Item-finding rows
_ _ _ _
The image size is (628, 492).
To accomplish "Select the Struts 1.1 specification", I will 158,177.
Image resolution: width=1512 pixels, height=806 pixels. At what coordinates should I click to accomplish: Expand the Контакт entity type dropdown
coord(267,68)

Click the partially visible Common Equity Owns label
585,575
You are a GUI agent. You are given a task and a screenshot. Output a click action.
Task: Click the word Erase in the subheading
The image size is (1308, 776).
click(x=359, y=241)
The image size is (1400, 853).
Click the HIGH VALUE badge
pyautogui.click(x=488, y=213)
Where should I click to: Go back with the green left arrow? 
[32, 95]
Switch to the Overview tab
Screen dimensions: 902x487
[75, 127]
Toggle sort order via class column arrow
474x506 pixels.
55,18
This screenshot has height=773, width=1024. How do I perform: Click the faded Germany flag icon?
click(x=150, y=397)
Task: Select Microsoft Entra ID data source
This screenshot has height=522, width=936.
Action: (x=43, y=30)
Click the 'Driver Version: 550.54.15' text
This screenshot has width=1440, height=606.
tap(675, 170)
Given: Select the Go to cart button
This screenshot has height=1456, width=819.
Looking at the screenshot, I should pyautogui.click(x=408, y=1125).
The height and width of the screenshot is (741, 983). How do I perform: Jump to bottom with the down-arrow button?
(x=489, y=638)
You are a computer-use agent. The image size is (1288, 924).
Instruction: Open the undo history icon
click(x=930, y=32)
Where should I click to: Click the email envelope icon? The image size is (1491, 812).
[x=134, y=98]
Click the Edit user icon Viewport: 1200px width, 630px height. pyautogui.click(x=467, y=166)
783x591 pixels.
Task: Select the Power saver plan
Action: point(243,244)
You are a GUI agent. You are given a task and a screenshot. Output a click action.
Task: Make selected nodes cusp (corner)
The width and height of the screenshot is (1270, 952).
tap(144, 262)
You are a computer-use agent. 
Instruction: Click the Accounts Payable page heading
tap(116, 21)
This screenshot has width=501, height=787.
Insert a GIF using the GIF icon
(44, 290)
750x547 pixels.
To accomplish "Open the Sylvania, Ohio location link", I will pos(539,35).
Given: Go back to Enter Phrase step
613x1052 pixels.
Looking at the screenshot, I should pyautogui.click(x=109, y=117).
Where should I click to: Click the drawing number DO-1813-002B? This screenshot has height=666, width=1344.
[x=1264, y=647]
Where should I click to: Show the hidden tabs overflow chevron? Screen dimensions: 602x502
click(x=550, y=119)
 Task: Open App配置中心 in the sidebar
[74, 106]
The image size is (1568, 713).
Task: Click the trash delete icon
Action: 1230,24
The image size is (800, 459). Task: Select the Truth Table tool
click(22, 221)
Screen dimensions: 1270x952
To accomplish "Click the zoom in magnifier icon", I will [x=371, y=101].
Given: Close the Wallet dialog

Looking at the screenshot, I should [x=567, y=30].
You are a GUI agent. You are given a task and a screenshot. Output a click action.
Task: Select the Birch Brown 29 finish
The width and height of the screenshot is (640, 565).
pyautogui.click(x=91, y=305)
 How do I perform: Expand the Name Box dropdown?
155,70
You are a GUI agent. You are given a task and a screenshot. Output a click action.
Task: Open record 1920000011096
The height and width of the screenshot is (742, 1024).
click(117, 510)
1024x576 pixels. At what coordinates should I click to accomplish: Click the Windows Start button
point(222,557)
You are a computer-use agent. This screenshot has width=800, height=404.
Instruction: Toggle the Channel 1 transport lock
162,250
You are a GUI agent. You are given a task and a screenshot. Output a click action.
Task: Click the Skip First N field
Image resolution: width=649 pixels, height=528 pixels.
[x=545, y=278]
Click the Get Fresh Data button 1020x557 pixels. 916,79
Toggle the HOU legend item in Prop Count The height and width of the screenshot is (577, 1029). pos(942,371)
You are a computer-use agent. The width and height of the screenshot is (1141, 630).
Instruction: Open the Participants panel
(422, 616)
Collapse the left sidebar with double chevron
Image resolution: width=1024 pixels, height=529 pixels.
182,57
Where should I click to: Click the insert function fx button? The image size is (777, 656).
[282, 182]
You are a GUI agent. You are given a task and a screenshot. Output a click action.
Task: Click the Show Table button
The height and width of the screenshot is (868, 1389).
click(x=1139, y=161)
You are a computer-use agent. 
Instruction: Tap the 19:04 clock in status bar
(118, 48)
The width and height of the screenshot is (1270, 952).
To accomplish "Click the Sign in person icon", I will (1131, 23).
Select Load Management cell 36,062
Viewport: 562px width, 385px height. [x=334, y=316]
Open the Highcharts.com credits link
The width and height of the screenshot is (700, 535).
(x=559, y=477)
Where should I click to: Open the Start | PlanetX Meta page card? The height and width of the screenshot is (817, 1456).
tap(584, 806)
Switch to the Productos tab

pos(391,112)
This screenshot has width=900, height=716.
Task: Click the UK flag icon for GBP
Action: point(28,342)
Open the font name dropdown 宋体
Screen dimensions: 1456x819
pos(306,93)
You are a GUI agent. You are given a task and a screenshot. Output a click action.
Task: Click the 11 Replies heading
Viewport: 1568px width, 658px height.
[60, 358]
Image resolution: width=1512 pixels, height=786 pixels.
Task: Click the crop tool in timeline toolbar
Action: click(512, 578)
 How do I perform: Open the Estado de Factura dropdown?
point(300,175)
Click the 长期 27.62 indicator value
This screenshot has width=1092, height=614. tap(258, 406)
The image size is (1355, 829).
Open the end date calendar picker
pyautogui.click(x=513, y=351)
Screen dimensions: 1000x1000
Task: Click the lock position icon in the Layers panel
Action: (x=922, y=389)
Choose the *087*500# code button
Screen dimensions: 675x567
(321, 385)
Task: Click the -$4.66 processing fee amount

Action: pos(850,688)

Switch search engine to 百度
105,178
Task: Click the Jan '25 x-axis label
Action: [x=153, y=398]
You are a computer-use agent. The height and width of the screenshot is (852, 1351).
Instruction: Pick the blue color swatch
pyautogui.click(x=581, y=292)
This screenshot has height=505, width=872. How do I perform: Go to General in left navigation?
_ _ _ _
Rewrite all of the rows above, putting "desktop agent" wherever "computer-use agent" appears and keeping every other character as it is.

(SOLUTION TO THE PROBLEM):
The image size is (628, 492).
To accomplish "Select the Struts 1.1 specification", I will 158,177.
Image resolution: width=1512 pixels, height=806 pixels. At what coordinates should I click to accomplish: Expand the Контакт entity type dropdown
coord(267,68)

Click the partially visible Common Equity Owns label
585,575
You are a GUI agent. You are given a task and a screenshot. Output a click action.
Task: Click the word Erase in the subheading
The image size is (1308, 776).
click(x=359, y=241)
The image size is (1400, 853).
Click the HIGH VALUE badge
pyautogui.click(x=488, y=213)
Where should I click to: Go back with the green left arrow? 
[32, 95]
Switch to the Overview tab
Screen dimensions: 902x487
[75, 127]
Toggle sort order via class column arrow
474x506 pixels.
55,18
This screenshot has height=773, width=1024. How do I perform: Click the faded Germany flag icon?
click(x=150, y=397)
Task: Select Microsoft Entra ID data source
This screenshot has height=522, width=936.
Action: (x=43, y=30)
Click the 'Driver Version: 550.54.15' text
This screenshot has width=1440, height=606.
tap(675, 170)
Given: Select the Go to cart button
This screenshot has height=1456, width=819.
Looking at the screenshot, I should pyautogui.click(x=408, y=1125).
The height and width of the screenshot is (741, 983). How do I perform: Jump to bottom with the down-arrow button?
(x=489, y=638)
You are a desktop agent. The image size is (1288, 924).
Instruction: Open the undo history icon
click(x=930, y=32)
Where should I click to: Click the email envelope icon? The image size is (1491, 812).
[x=134, y=98]
Click the Edit user icon Viewport: 1200px width, 630px height. pyautogui.click(x=467, y=166)
783x591 pixels.
Task: Select the Power saver plan
Action: point(243,244)
You are a GUI agent. You are given a task and a screenshot. Output a click action.
Task: Make selected nodes cusp (corner)
The width and height of the screenshot is (1270, 952).
tap(144, 262)
You are a desktop agent. 
Instruction: Click the Accounts Payable page heading
tap(116, 21)
This screenshot has width=501, height=787.
Insert a GIF using the GIF icon
(44, 290)
750x547 pixels.
To accomplish "Open the Sylvania, Ohio location link", I will pos(539,35).
Given: Go back to Enter Phrase step
613x1052 pixels.
Looking at the screenshot, I should pyautogui.click(x=109, y=117).
Where should I click to: Click the drawing number DO-1813-002B? This screenshot has height=666, width=1344.
[x=1264, y=647]
Where should I click to: Show the hidden tabs overflow chevron? Screen dimensions: 602x502
click(x=550, y=119)
 Task: Open App配置中心 in the sidebar
[74, 106]
The image size is (1568, 713).
Task: Click the trash delete icon
Action: 1230,24
The image size is (800, 459). Task: Select the Truth Table tool
click(22, 221)
Screen dimensions: 1270x952
To accomplish "Click the zoom in magnifier icon", I will [x=371, y=101].
Given: Close the Wallet dialog

Looking at the screenshot, I should [x=567, y=30].
You are a GUI agent. You are given a task and a screenshot. Output a click action.
Task: Select the Birch Brown 29 finish
The width and height of the screenshot is (640, 565).
pyautogui.click(x=91, y=305)
 How do I perform: Expand the Name Box dropdown?
155,70
You are a GUI agent. You are given a task and a screenshot. Output a click action.
Task: Open record 1920000011096
The height and width of the screenshot is (742, 1024).
click(117, 510)
1024x576 pixels. At what coordinates should I click to accomplish: Click the Windows Start button
point(222,557)
You are a desktop agent. This screenshot has width=800, height=404.
Instruction: Toggle the Channel 1 transport lock
162,250
You are a GUI agent. You are given a task and a screenshot. Output a click action.
Task: Click the Skip First N field
Image resolution: width=649 pixels, height=528 pixels.
[x=545, y=278]
Click the Get Fresh Data button 1020x557 pixels. 916,79
Toggle the HOU legend item in Prop Count The height and width of the screenshot is (577, 1029). pos(942,371)
You are a desktop agent. The width and height of the screenshot is (1141, 630).
Instruction: Open the Participants panel
(422, 616)
Collapse the left sidebar with double chevron
Image resolution: width=1024 pixels, height=529 pixels.
182,57
Where should I click to: Click the insert function fx button? The image size is (777, 656).
[282, 182]
You are a GUI agent. You are given a task and a screenshot. Output a click action.
Task: Click the Show Table button
The height and width of the screenshot is (868, 1389).
click(x=1139, y=161)
You are a desktop agent. 
Instruction: Tap the 19:04 clock in status bar
(118, 48)
The width and height of the screenshot is (1270, 952).
To accomplish "Click the Sign in person icon", I will (1131, 23).
Select Load Management cell 36,062
Viewport: 562px width, 385px height. [x=334, y=316]
Open the Highcharts.com credits link
The width and height of the screenshot is (700, 535).
(x=559, y=477)
Where should I click to: Open the Start | PlanetX Meta page card? The height and width of the screenshot is (817, 1456).
tap(584, 806)
Switch to the Productos tab

pos(391,112)
This screenshot has width=900, height=716.
Task: Click the UK flag icon for GBP
Action: point(28,342)
Open the font name dropdown 宋体
Screen dimensions: 1456x819
pos(306,93)
You are a GUI agent. You are given a task and a screenshot. Output a click action.
Task: Click the 11 Replies heading
Viewport: 1568px width, 658px height.
[60, 358]
Image resolution: width=1512 pixels, height=786 pixels.
Task: Click the crop tool in timeline toolbar
Action: click(512, 578)
 How do I perform: Open the Estado de Factura dropdown?
point(300,175)
Click the 长期 27.62 indicator value
This screenshot has width=1092, height=614. tap(258, 406)
The image size is (1355, 829).
Open the end date calendar picker
pyautogui.click(x=513, y=351)
Screen dimensions: 1000x1000
Task: Click the lock position icon in the Layers panel
Action: (x=922, y=389)
Choose the *087*500# code button
Screen dimensions: 675x567
(321, 385)
Task: Click the -$4.66 processing fee amount

Action: pos(850,688)

Switch search engine to 百度
105,178
Task: Click the Jan '25 x-axis label
Action: [x=153, y=398]
You are a desktop agent. The height and width of the screenshot is (852, 1351).
Instruction: Pick the blue color swatch
pyautogui.click(x=581, y=292)
This screenshot has height=505, width=872. How do I perform: Go to General in left navigation?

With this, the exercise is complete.